On Tue, Aug 28, 2001 at 05:55:17PM -0700, Chad R. Larson wrote:
> On Tue, Aug 28, 2001 at 02:27:15PM -0700, Kris Kennaway wrote:
> > On Tue, Aug 28, 2001 at 11:16:18PM +0200, Nicolas Grieco wrote:
> >> Does anyone has the answer for this ?
> > Probably you have stale object files in your /usr/src or /usr/obj.
> 
> This is an increasingly popular answer to builds that fail.  Perhaps
> we should look a little more deeply into how that can happen in the
> first place.
> 
> I mean, a buildworld sets off on a flurry of file removals when it
> starts up.  Why would it miss some?

Because files were moved around in the source tree (in this case,
ipfilter moved), and:

1) Some people may have old object files corresponding to the previous
location of the moved source, which are getting in the way of the new
compile due to makefiles which pick up the old objects in favour of
the new ones.  That's what I was postulating as the problem here (it's
also known to be the cause of certain other signatures of compilation
failure dying in ipfilter).

2) Some people may have cvsup metadata files which are out of sync
with their sources (caused by e.g. installing old release sources and
then immediately cvsupping to a later release which has some of those
files removed), and which will cause cvsup to not delete the files
which are no longer there.  The solution to this is described in the
cvsup FAQ and involves a two-stage process of first "adopting" your
extracted source tree, and then updating it.

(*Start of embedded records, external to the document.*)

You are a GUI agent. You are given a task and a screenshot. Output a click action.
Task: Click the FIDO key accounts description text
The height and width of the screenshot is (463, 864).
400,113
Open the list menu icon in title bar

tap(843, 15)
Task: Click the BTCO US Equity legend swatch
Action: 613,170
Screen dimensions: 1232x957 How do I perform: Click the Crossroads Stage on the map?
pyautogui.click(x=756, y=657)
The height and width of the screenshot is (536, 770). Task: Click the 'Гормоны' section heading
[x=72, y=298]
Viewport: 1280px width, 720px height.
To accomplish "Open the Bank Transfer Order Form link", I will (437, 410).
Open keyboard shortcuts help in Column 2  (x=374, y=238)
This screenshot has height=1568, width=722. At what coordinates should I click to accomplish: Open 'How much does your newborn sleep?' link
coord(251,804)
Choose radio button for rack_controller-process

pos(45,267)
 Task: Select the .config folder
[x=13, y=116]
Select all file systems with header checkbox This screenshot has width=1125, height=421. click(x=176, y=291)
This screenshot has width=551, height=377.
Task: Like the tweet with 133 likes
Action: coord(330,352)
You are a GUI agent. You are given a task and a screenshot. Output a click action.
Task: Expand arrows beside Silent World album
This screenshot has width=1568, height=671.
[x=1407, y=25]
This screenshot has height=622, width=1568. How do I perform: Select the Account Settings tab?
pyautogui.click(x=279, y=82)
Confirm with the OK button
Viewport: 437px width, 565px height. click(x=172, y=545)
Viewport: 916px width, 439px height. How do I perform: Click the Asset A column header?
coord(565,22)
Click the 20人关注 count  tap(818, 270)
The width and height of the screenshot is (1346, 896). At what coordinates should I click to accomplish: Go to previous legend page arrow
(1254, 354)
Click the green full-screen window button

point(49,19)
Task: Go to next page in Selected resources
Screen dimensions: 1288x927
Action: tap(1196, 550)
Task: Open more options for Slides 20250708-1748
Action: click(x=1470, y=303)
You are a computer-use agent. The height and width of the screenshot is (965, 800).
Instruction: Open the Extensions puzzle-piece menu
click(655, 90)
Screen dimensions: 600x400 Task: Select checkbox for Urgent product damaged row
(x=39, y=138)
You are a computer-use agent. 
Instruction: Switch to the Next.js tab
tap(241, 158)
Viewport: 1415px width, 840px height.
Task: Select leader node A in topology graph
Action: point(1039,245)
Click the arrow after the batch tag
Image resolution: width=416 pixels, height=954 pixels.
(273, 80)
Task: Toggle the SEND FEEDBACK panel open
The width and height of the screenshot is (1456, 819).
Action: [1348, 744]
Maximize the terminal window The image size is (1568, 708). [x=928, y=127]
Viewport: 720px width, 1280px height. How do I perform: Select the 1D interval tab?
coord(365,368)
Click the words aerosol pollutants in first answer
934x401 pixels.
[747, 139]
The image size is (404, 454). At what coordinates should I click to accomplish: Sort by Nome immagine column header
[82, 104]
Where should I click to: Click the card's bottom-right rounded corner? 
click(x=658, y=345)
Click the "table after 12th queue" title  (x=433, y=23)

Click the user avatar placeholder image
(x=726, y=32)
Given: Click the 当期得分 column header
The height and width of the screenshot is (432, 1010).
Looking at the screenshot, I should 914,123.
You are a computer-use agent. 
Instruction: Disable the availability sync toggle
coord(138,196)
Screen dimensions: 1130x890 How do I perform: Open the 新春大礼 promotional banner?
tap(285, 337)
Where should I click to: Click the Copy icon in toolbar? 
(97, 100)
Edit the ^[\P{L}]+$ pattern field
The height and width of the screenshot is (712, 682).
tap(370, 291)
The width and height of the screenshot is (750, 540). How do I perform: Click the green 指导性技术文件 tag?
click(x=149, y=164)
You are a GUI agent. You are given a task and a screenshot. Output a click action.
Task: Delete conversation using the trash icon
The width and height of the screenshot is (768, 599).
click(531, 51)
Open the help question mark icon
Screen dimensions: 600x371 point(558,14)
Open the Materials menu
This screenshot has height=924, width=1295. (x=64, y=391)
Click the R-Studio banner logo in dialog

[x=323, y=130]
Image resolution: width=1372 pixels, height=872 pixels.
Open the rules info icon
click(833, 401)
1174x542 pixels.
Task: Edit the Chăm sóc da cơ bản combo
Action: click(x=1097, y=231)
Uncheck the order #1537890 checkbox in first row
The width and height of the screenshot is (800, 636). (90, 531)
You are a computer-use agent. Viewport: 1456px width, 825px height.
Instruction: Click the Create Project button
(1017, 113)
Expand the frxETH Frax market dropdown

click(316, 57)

Both of these can cause things to break, and do cause breakage
sometimes in practise.  Could it be worked around?  Probably..if
anyone cares to, please send patches.

> And "cvs update" with the "-Pd" switches should keep your source
> tree clean.

Not necessarily.  It doesn't remove extra files like object files (but
it does note them if you're paying attention).